L’Ukraine : mourir pour l’OTAN
En pleine contre-offensive ukrainienne (dont l’échec est universellement reconnu), le président Zelensky a finalement limogé son ministre de la défense Reznikov, appelant à de « nouvelles approches ». Son éviction, après des semaines de scandales de corruption et de détournement de fonds, a attiré l’attention sur la corruption endémique et les luttes intestines au sein de l’équipe dirigeante de Kiev.

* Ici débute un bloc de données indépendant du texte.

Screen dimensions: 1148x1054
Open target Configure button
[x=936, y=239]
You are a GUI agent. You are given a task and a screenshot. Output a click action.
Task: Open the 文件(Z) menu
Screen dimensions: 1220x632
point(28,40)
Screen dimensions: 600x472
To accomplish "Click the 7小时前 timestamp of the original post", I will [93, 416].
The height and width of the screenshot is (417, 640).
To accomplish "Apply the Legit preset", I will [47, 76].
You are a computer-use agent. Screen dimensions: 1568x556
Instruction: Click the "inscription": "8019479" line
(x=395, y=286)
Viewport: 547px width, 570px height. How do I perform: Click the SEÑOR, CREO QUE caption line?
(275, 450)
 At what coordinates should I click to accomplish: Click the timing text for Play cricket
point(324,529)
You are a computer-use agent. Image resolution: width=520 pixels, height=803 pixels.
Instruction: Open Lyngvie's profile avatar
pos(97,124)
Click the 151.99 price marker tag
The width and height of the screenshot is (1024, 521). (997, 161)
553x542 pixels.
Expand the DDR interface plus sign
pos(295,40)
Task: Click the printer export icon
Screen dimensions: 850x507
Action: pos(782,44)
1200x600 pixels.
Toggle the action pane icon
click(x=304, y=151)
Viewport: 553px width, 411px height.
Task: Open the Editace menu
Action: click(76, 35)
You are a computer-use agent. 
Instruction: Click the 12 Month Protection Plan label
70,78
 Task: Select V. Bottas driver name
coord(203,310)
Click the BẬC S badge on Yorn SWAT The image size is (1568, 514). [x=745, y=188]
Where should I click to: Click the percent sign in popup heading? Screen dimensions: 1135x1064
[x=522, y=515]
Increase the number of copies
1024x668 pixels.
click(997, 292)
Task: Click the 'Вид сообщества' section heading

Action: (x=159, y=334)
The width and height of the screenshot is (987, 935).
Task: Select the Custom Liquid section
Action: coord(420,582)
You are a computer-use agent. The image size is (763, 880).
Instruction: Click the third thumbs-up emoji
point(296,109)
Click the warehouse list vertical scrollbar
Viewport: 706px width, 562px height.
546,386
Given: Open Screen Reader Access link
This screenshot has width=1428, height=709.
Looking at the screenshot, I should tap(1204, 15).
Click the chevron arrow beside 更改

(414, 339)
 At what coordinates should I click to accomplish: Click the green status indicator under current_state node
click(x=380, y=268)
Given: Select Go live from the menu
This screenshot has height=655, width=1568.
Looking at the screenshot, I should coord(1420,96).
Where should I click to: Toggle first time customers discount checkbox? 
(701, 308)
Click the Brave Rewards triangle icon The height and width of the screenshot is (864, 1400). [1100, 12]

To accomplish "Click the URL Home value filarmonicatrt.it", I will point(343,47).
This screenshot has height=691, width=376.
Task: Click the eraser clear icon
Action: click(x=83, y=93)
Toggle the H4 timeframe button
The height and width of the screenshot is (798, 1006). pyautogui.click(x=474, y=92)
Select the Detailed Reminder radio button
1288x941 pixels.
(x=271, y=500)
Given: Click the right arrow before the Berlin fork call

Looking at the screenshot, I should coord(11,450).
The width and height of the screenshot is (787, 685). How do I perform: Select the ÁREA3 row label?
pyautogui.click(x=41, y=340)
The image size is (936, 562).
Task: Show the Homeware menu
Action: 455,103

D’un point de vue stratégique, ce remaniement aura probablement un effet limité, sachant que les ordres militaires proviennent essentiellement des puissances de l’OTAN, en particulier de Londres et de Washington, par le biais des généraux. En fait, son remplaçant Rustem Umerov n’a aucune expérience militaire. C’est un investisseur, un financier, directeur du Fonds des biens de l’État ukrainien, de surcroît antirusse de par son origine tatare de Crimée. Sa tâche consistera avant tout à trouver plus d’argent et d’équipements auprès des pays donateurs afin de prolonger la guerre et de tenter d’enliser la Russie, malgré les pertes écrasantes pour son pays.
La situation désespérée de l’Ukraine a même été reconnue par The Economist, pourtant l’un des plus enthousiastes partisans de la guerre. Un article paru le 20 août constate que la population est de plus en plus lasse et démoralisée, et que même des soldats du front osent se prononcer en faveur d’un cessez-le-feu. « La population est d’humeur sombre », conclut-il.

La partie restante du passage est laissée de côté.